India was part of a UN vote to ease restrictions on medical use of cannabis, must adopt a similar balanced view on recreational use
This paves the way for easing of marijuana regulation, even if not full legalisation, if member countries bring legislation to the effect.
Worldwide, there is a swing towards legalising marijuana, even for recreational use. Now, 27 of the 53 members of the UN Commission on Narcotic Drugs (UNCND)—including India, the US and some European nations—recently voted to remove cannabis and cannabis resin from the Schedule IV of the 1961 Convention on Narcotic Drugs. This paves the way for easing of marijuana regulation, even if not full legalisation, if member countries bring legislation to the effect. The 1961 convention put cannabis and cannabis resin alongside addictive drugs, including opioids such as heroin, in the Schedule IV. The UNCND’s move now removes barriers to marijuana research and accessing cannabis for medical use, while allowing for controls against potential harm. With greater research on its health impact, relation to addiction, and activism on both medical and recreational use, a global consensus is emerging on treating it in a more relaxed manner than other narcotic substances.

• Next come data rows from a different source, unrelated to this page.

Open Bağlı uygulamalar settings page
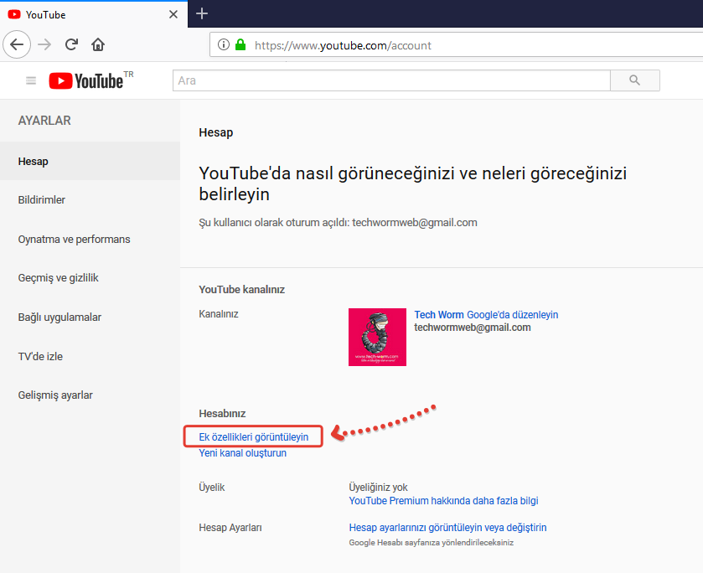 (59, 317)
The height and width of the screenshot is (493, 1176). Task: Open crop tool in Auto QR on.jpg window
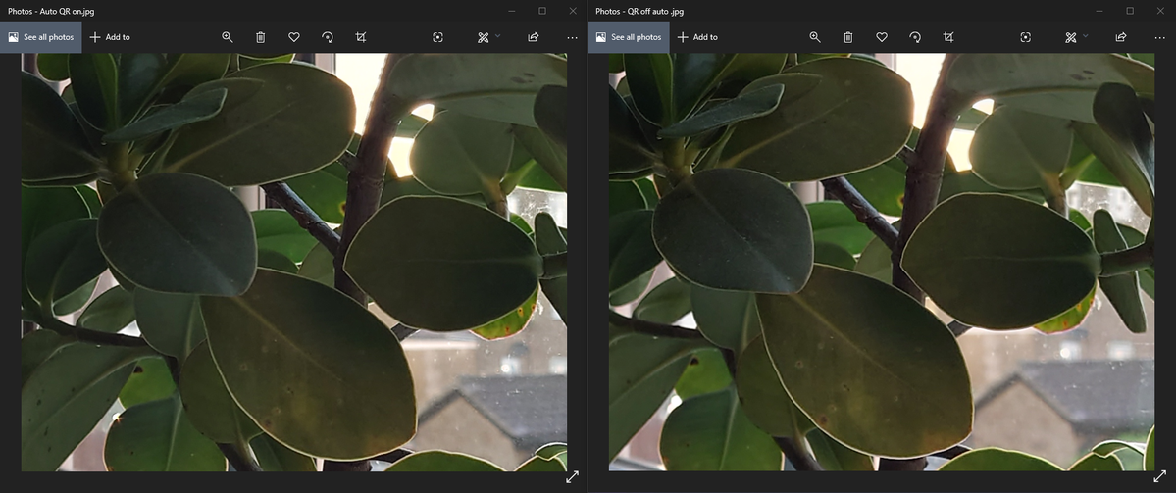pos(361,37)
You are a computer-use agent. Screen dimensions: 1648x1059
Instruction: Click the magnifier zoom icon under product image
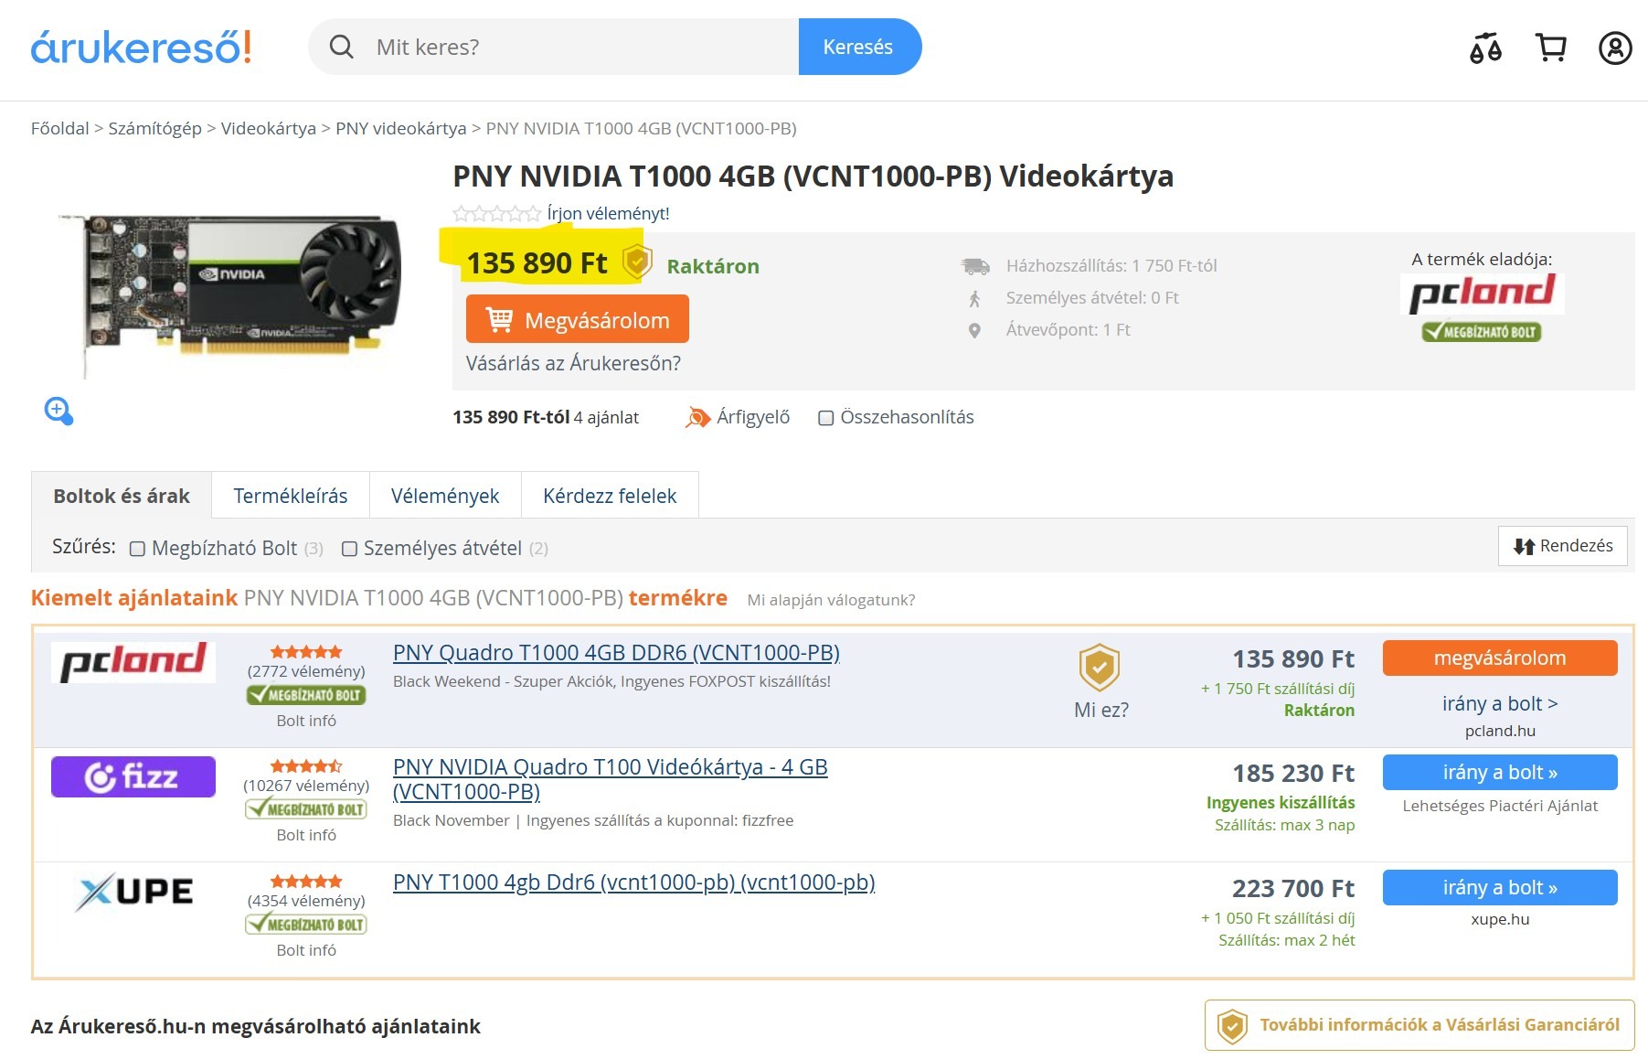(x=58, y=412)
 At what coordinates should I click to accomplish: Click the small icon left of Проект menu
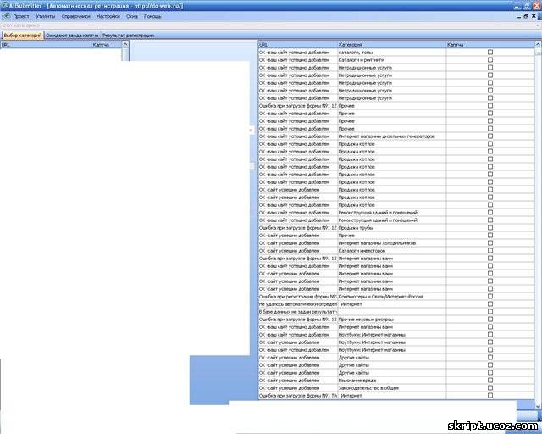point(5,16)
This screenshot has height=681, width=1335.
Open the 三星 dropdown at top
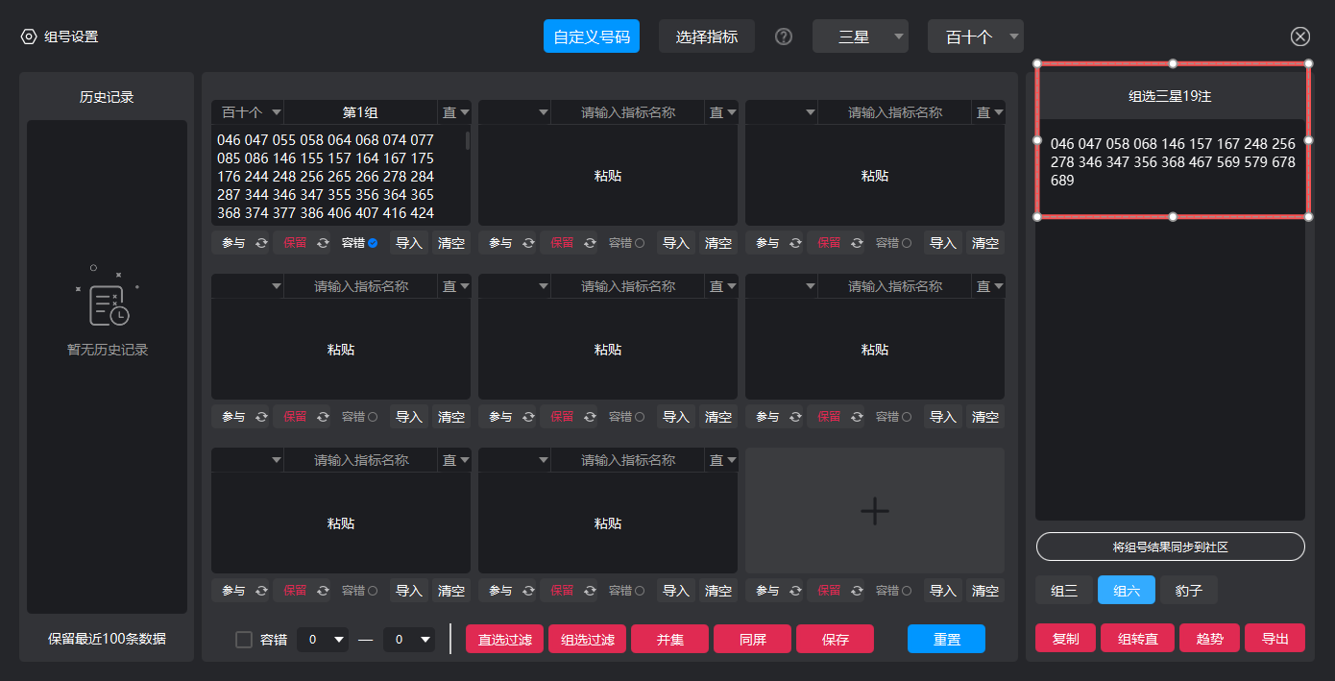pyautogui.click(x=860, y=36)
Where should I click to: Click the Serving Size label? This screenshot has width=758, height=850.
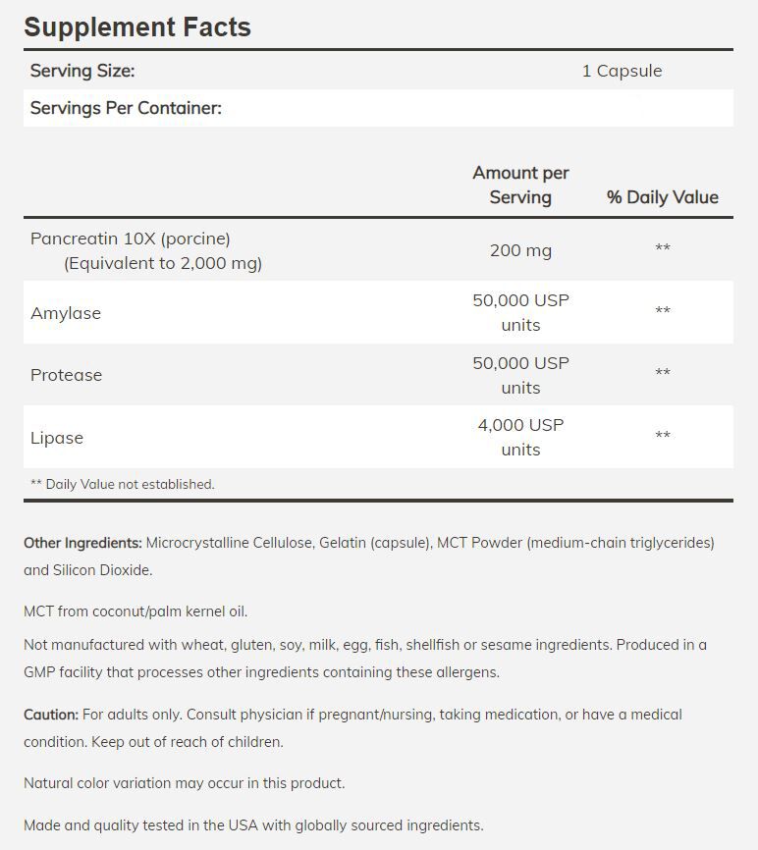point(82,71)
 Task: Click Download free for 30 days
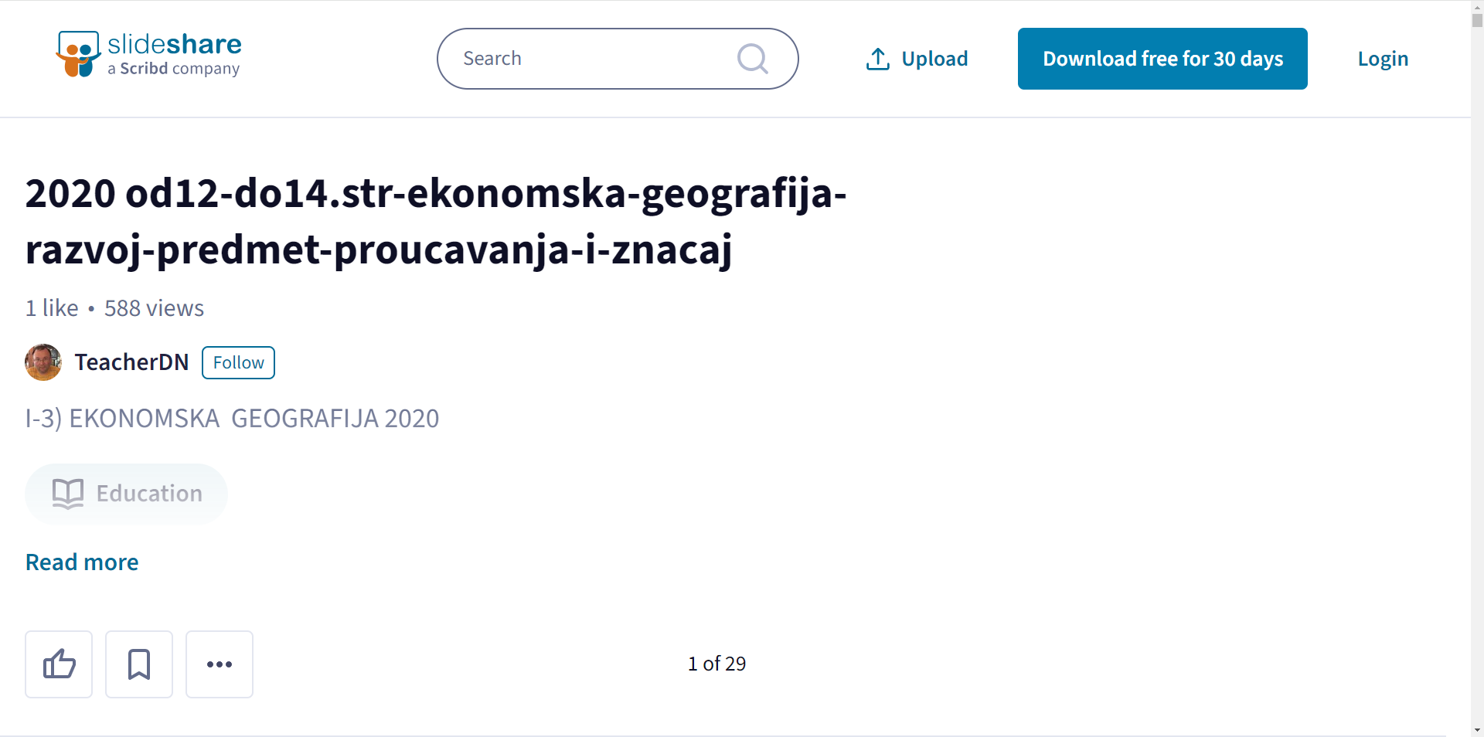pyautogui.click(x=1162, y=59)
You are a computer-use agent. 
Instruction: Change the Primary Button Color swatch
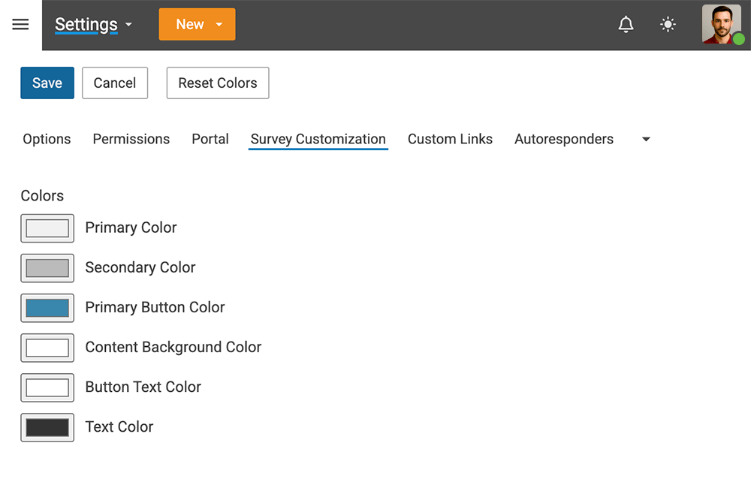[x=47, y=308]
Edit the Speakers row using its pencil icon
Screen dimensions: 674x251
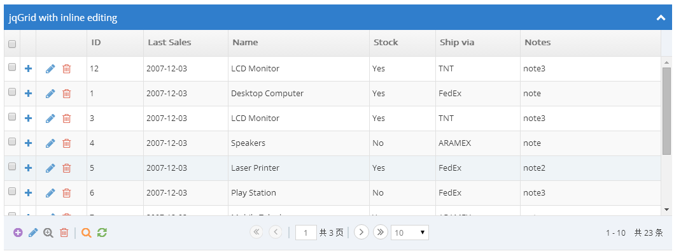(x=50, y=143)

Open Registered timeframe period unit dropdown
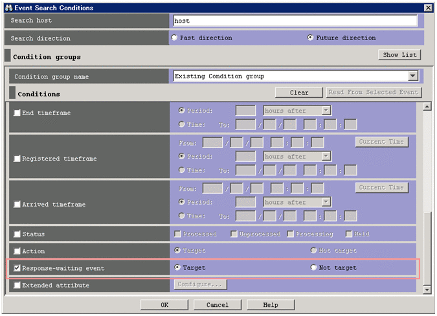[x=326, y=156]
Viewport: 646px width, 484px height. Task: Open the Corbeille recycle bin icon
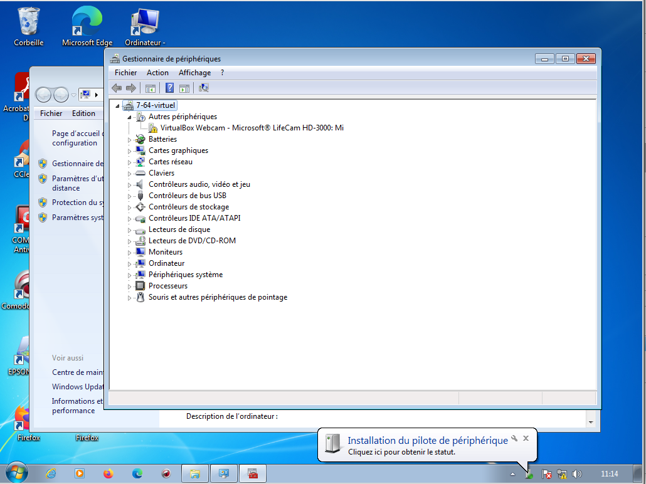[29, 26]
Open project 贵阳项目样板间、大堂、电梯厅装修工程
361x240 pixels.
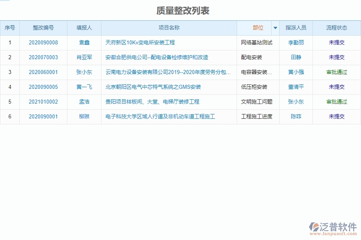(152, 102)
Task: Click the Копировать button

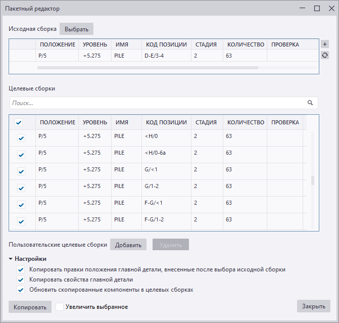Action: [30, 307]
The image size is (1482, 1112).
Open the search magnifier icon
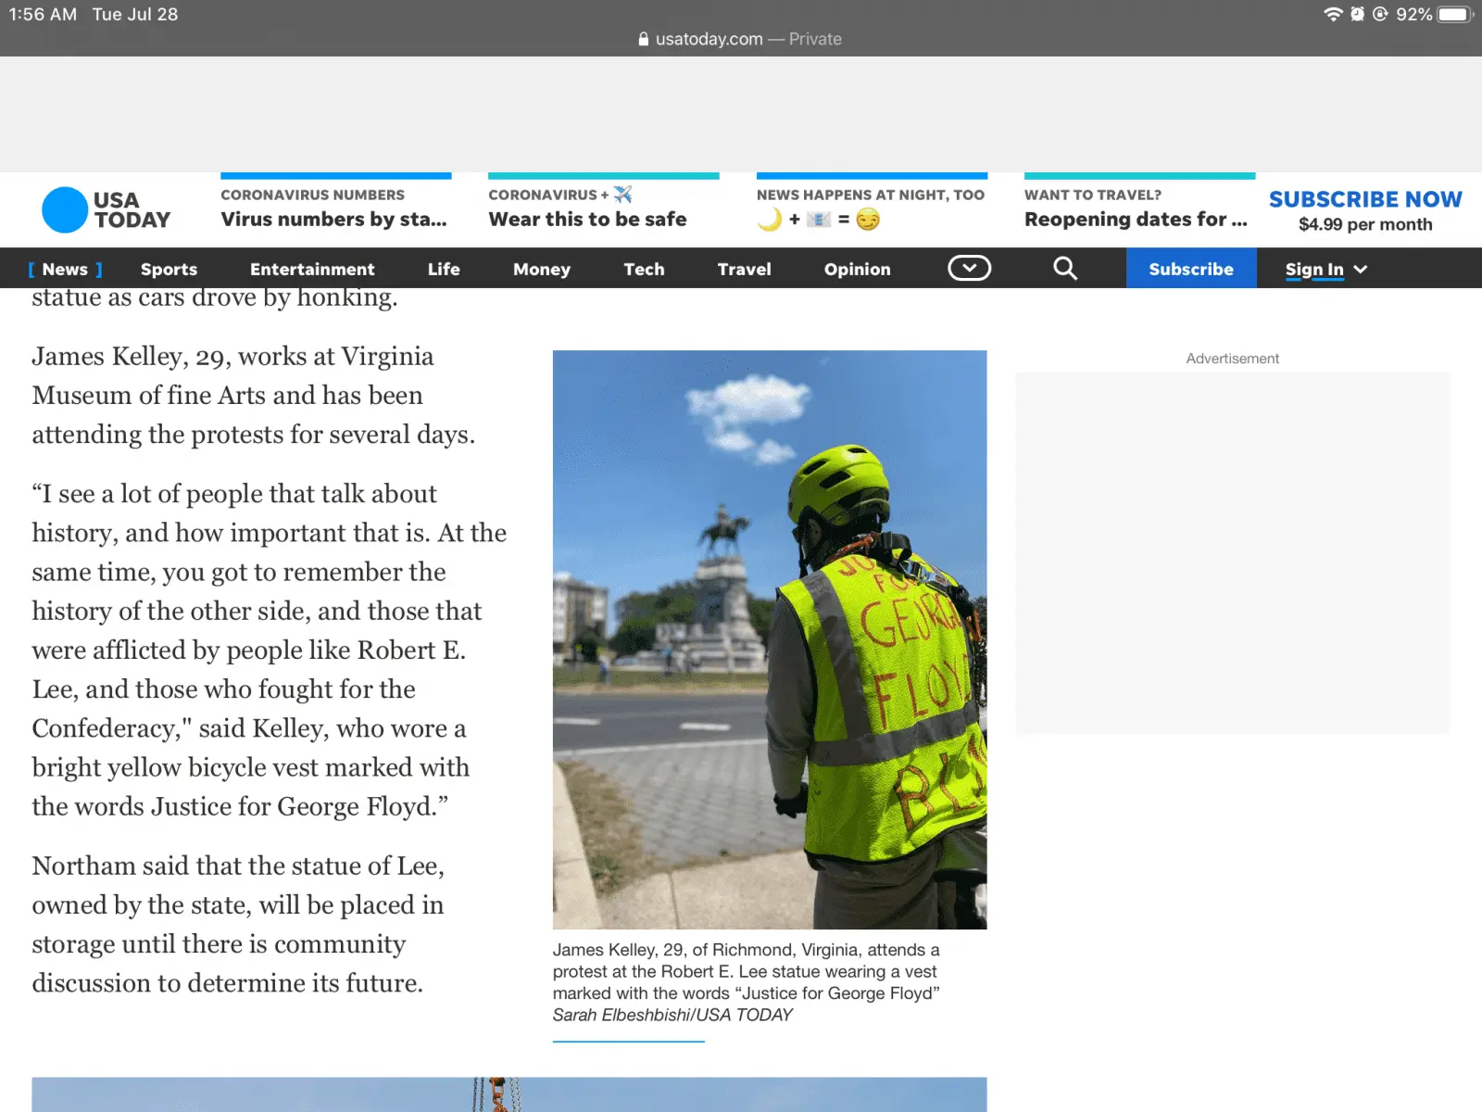pyautogui.click(x=1065, y=269)
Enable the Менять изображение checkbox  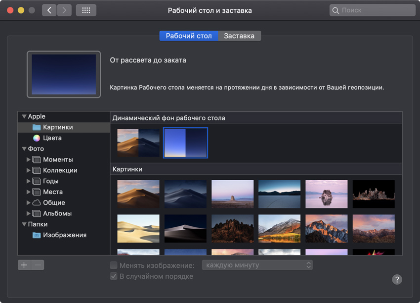tap(114, 265)
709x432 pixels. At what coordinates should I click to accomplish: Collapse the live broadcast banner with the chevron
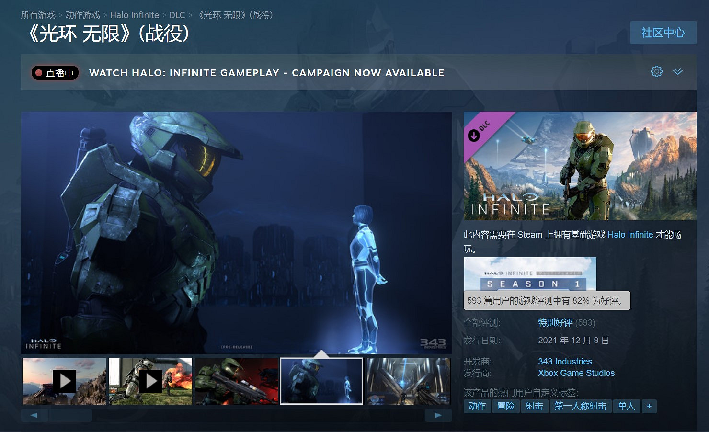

It is interesting that India voted the way it did—the handling of the Rhea Chakraborty episode, especially by Narcotics Control Bureau, suggests India is far from favouring a more balanced view on marijuana. The Narcotic Drugs & Psychotropic Substances (NDPS) Act treats cannabis as being as harmful as opioids. A Vidhi Legal study shows how the bulk of drug-arrests in the country relate to use rather than trafficking—59% of people arrested in 2018 were users. Given the targeting of users in the implementation of the NDPS Act and the fact many jurisdictions are moving towards legalisation of marijuana, the UNCND relaxing marijuana proscription could perhaps help the country move towards looking at a light-touch approach to regulating recreational use.